The SEC has charged Goldman Sachs
and one of its employees for making materially misleading statements and
omissions in connection with a synthetic collateralised debt obligation that
the investment bank structured and marketed to investors.
The performance of the ABACUS
2007AC1 CDO depended on the performance of a reference portfolio of subprime
residential mortgage-backed securities, at a time when the US real estate
market showed signs of weakening.
The SEC essentially accuses Goldman
of creating a mortgage investment that was secretly designed to fail.
According to the SEC complaint
Goldman Sachs did not disclose to investors that Paulson & Co. Inc., a
large hedge fund, played a significant role in the selection of the reference portfolio.
The hedge fund shorted the RMBS
portfolio it helped to create by entering into credit default swaps with
Goldman on specific layers of the CDO structure. This credit default swap
protection paid out if the underlying securities experienced certain credit
events or defaults.
As a result Paulson had the
economic incentive, the SEC claimed, to choose RMBS for the reference portfolio
that it expected would be likely to experience credit events in the future,
putting the hedge fund at odds with investors in the CDO, who would lose money
from such a default.
Goldman Sachs did not disclose
Paulson’s role or economic interests in the portfolio selection in documents
provided to investors, the SEC alleged.
Robert Khuzami, the SEC’s enforcement
chief, said in a statement, “Goldman wrongly permitted a client that was betting
against the mortgage market to heavily influence which mortgage securities to
include in an investment portfolio, while telling other investors that the
securities were selected by an independent, objective third party.”

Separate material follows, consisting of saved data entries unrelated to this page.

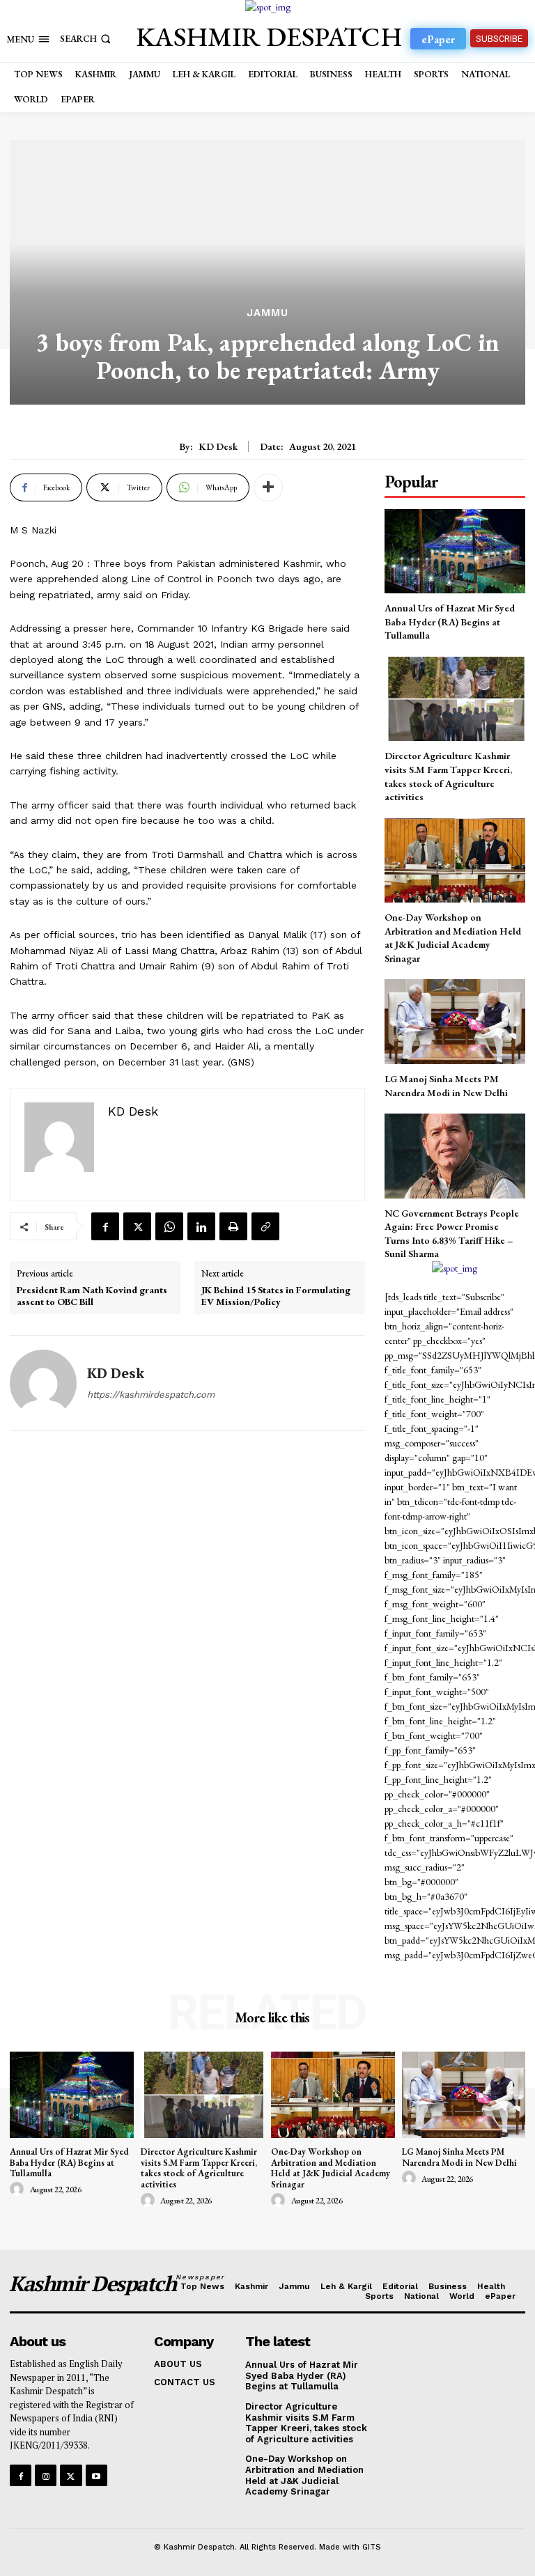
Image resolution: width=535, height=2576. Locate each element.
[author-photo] (19, 2189)
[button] (87, 38)
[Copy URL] (265, 1226)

Recognising that certain investors
require a collateral manager with experience in the US housing market to
analyse the default risk of securities that are to be included in the
portfolio, Goldman Sachs asked ACA to act as collateral manager.
According to the complaint, Fabrice
Tourre, a director with Goldman Sachs and a defendant named in the suit, misled
ACA by presenting Paulson as an investor intending to invest approximately
US$200 million into the equity of the ABACUS CDO, when in fact the hedge fund intended
to make large bets that parts of the CDO would be downgraded.
Only six months after the CDO was marketed
and sold to investors in April 2007 over 80 per cent of its underlying
securities had been downgraded. Three months later 99 per cent of the portfolio
had been downgraded, resulting in losses of over 1$ billion to the investors,
the suit said.
One of the investors, IKB Deutsche
Industriebank AG, became one of the high profile bank defaults in the subprime
crisis. Dutch bank ABN Amro is said to have lost over $800 million in transactions
involving the CDO.
The Paulson hedge fund in turn
pocketed profits of approximately 1$ billion from its credit default swap positions.
Paulson paid Goldman approximately
$15 million for structuring and marketing the synthetic CDO, the SEC said.
In a statement, Goldman called the
commission’s accusations “completely unfounded in law and fact” and said it
would “vigorously contest them and defend the firm and its reputation.”
Goldman Sachs said that
“[b]ased on all that we have learned, we believe that the firm’s actions
were entirely appropriate, and will take all steps necessary to defend the firm
and its reputation by making the true facts known.”
The investment bank further emphasised
that it had marketed the CDO to experienced investors.
The way Goldman and others profited
from the collapsing subprime mortgage market has been under government scrutiny
for some time, but the civil SEC law suit is the first of its kind.
The SEC claims that Mr. Tourre and
Goldman Sachs were fully aware of the impending collapse of the US housing and
CDO market, quoting an email in which Mr. Tourre said on 27 January 2007, “more and more leverage in the
system, The whole building is about to collapse anytime now … Only potential
survivor, the fabulous Fab(rice Tourre) … standing in the middle of all of
these complex, highly leveraged, exotic trades he created without necessarily
understanding all of the implications of those monstrosities!!!”
Goldman Sachs however claimed on
Monday that it in fact lost $90 million in the ABACUS CDO transaction.
While CDOs enabled lenders to
bundle bonds backed-by home loans to enable them to transfer the associated
risks and make out more loans, the credit instruments have been widely blamed
for the extent of the subprime crisis.